Hello,
suddenly one of the GPUs of our DGX Station (v100) gets very hot even when idling.
I disabled the GPU right after booting with the following commands:
nvidia-smi -i 00000000:0F:00.0 -pm 0
nvidia-smi drain -p 0000:0F:00.0 -m 1
However, after about 10 minutes the GPU temperature still rises above 80 °C whereby the other 3 GPUs stay at 40-45 °C.

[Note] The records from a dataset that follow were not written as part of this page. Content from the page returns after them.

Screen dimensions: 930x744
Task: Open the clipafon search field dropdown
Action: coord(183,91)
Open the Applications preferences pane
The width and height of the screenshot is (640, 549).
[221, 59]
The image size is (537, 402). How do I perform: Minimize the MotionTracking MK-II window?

After some time even nvidia-smi fails to get information from the GPU with the following error:
Unable to determine the device handle for GPU0000:0F:00.0: Unknown Error
The kernel log is full with the following lines:
[ 1259.227028] NVRM: Xid (PCI:0000:07:00): 74, pid='<unknown>', name=<unknown>, NVLink: Failed to train link 0 to remote PCI:0000:0f:00
[ 1259.227047] NVRM: Xid (PCI:0000:07:00): 74, pid='<unknown>', name=<unknown>, NVLink: Failed to train link 1 to remote PCI:0000:0f:00
[ 1259.227219] NVRM: Xid (PCI:0000:08:00): 74, pid='<unknown>', name=<unknown>, NVLink: Failed to train link 2 to remote PCI:0000:0f:00
[ 1259.227294] NVRM: Xid (PCI:0000:0e:00): 74, pid='<unknown>', name=<unknown>, NVLink: Failed to train link 3 to remote PCI:0000:0f:00
I assume the GPU just died. Is there a way to remove it from the main board, or is there a way to disable the PCIe slot where it is connected to?
For me it is not obvious how to remove one of the GPUs because all 4 GPUs are stacked together somehow and I am afraid to cause even more damage.

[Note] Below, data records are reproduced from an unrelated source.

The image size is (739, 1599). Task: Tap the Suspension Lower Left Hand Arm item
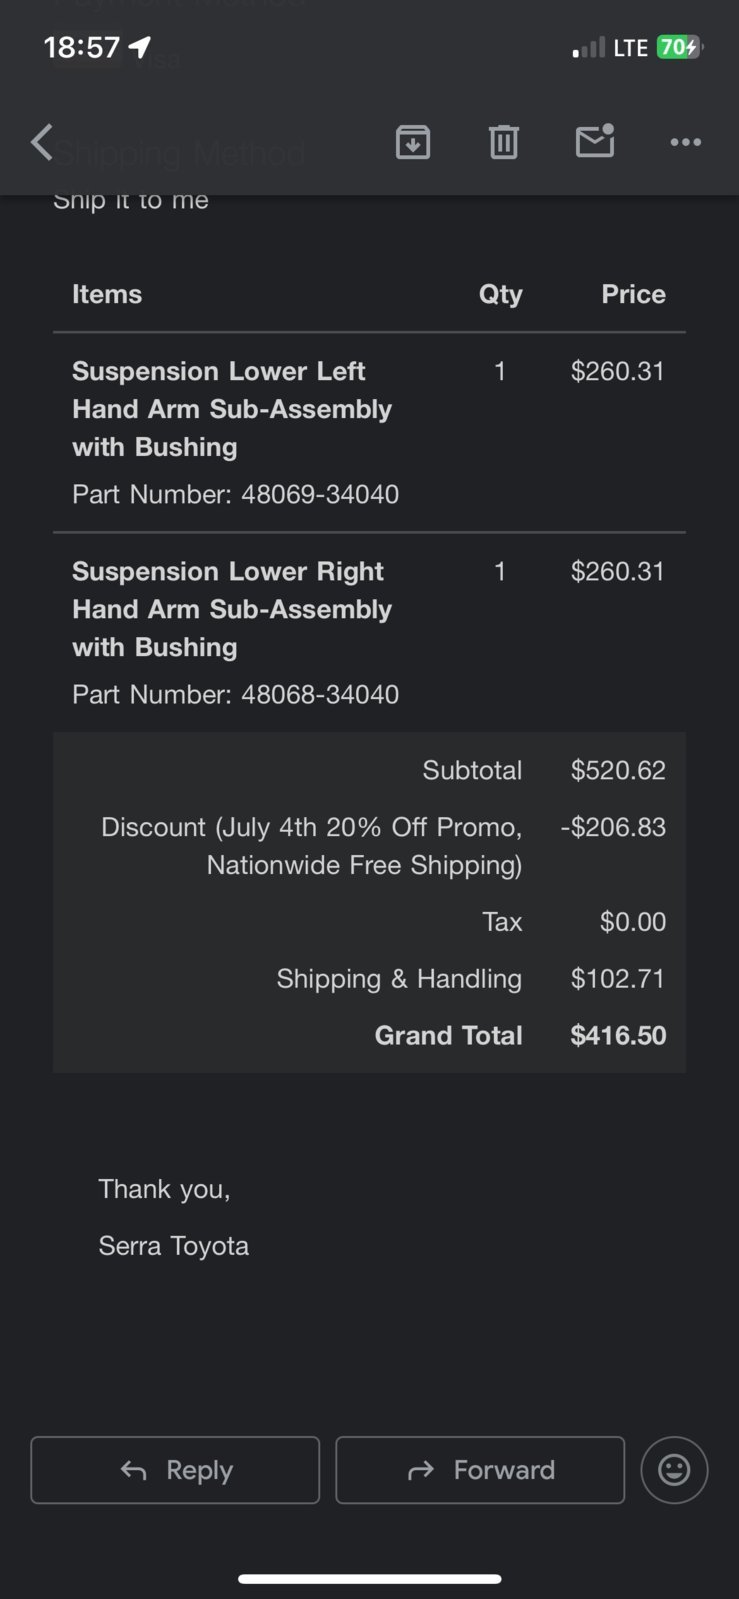232,409
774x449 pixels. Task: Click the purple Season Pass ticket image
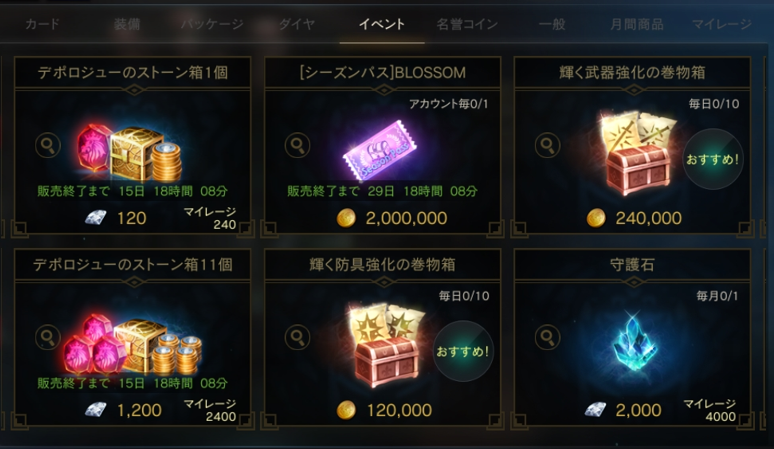pos(380,151)
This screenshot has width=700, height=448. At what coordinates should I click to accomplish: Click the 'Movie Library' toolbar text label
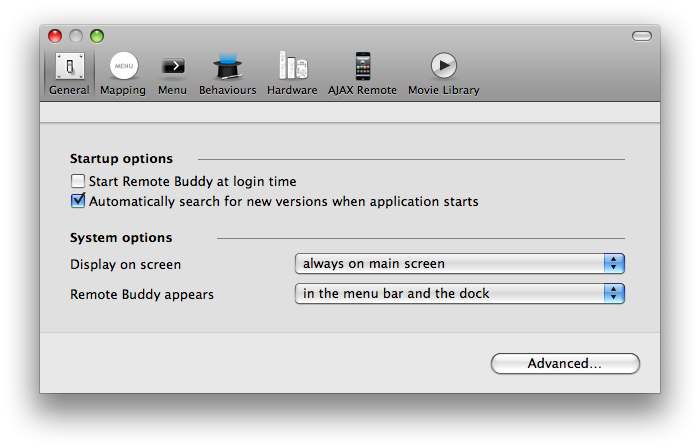pyautogui.click(x=443, y=90)
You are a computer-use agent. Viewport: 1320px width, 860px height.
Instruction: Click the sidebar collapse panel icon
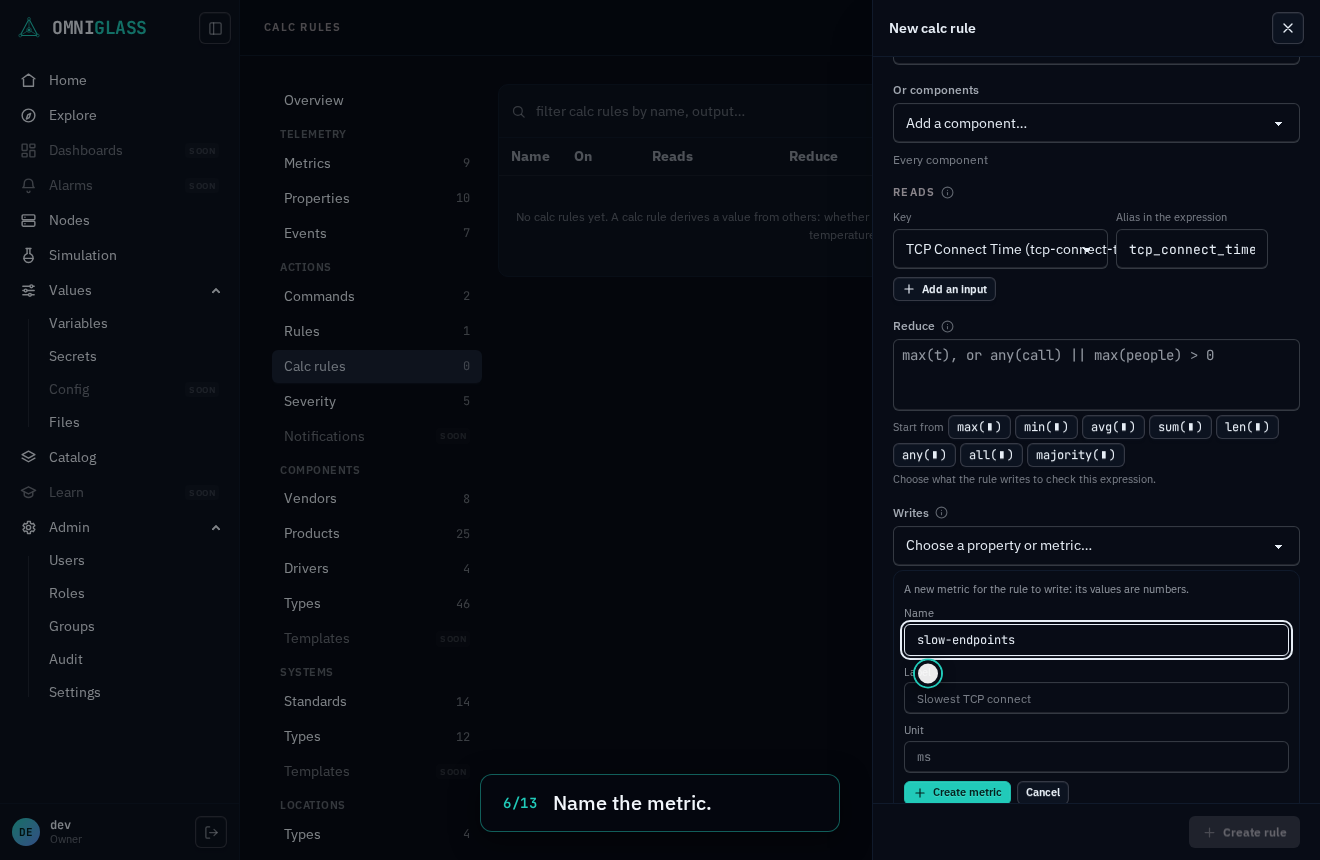pyautogui.click(x=215, y=28)
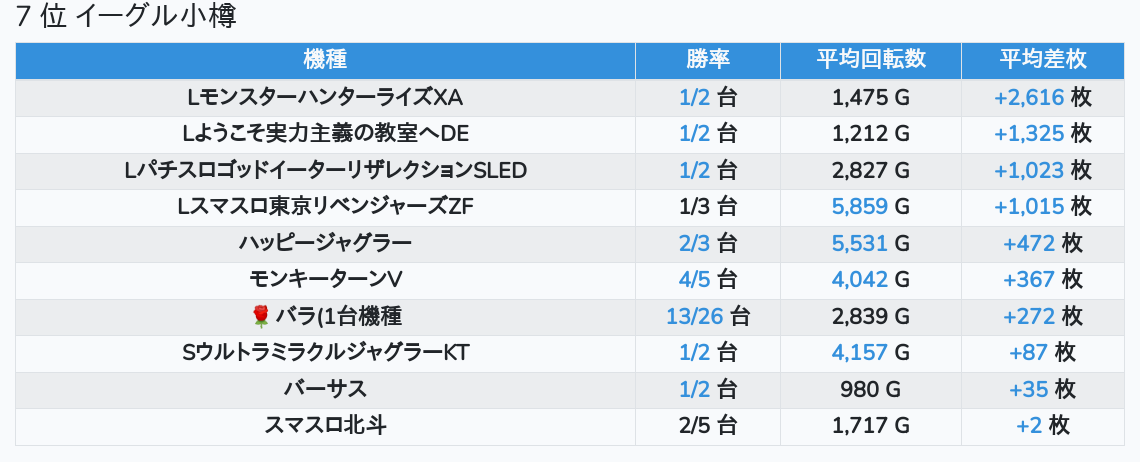1140x462 pixels.
Task: Select the モンキーターンV machine name
Action: point(325,280)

I couldn’t find some kind of service guide that explains how to replace a faulty GPU.
Unfortunately just removing the power connectors of the GPU does not work because the system refuses to boot if it detects a GPU in the PCIe slot that does not have the power cables connected.
Any help is highly appreciated.
Best regards,
Daniel